During a meeting with a black journalist, Sinclair’s representative made no excuses and criticized what had happened. Reported by the Arkansas Times.. The Seabirds called the wig segment “abominable” and “boy.”Love said it was “stupid,” he added. I was particularly angry Given that KATV staff completed two racial sensitivity training sessions in the six weeks prior to the wig segment.

“Why does this happen?” He said at the meeting, according to The Times. Labbe acknowledged Sinclair There are critics After reporting that employees were ordered by an air-biased segment and given interview questions in favor of Republicans, according to the New Yorker.

In particular, KATV and Seabers responded to employee reports recently, telling The Post. Mommy doll – Racist caricature of a black woman – hanging in a cube shared by reporters and photographers.

The company investigated most of June, but didn’t know who put the doll there. However, Sievers admitted that the doll was “racist and aggressive.”

Thanks to the dolls, the manager gave a formal presentation to all KATV employees in July, training on inclusions and hidden prejudices, according to Sievers.

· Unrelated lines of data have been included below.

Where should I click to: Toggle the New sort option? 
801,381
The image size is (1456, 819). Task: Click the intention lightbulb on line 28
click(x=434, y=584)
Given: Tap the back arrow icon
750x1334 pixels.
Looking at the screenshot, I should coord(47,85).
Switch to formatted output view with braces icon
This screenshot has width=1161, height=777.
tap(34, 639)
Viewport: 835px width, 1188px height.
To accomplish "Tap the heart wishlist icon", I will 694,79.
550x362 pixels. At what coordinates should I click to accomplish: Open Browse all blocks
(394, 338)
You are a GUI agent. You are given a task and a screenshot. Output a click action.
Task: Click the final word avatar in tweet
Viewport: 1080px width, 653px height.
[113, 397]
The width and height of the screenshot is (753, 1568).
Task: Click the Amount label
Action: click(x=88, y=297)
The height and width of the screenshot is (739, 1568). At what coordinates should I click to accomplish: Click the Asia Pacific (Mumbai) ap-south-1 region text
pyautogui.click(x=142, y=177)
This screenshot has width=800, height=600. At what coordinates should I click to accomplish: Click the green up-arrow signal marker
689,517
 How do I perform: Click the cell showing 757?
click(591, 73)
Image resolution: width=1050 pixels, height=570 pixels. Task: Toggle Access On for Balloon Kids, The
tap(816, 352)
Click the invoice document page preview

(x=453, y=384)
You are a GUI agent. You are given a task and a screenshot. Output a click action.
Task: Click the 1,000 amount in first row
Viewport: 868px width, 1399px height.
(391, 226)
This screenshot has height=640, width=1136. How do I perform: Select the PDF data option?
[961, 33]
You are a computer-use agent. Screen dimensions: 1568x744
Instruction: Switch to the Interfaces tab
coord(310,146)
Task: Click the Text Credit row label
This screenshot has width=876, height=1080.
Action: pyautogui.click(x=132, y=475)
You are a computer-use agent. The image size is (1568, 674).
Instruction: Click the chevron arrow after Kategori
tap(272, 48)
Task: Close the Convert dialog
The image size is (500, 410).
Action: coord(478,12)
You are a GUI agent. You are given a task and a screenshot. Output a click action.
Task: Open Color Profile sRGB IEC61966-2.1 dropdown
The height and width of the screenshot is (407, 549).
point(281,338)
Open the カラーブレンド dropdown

The Afro incident brought further scrutiny to the news station. Dorothy Tucker, president of the National Association of Black Journalists, said after the on-air exhibition, the station employs more than 40 people, of whom only eight are black. This is less than 20% of the staff in a city with a population of 42% black. And she told the post that all KATV managers are white, Sievers confirmed.

Sheavers said he wanted KATV to hire more black journalists, and Sinclair hired them at 18 historic black colleges to make that happen. According to Sievers, some black college students don’t see journalism as a viable career path without someone like journalism on their TV screens.

“We’re trying to get minorities to do it … That journalism is their career area,” he said.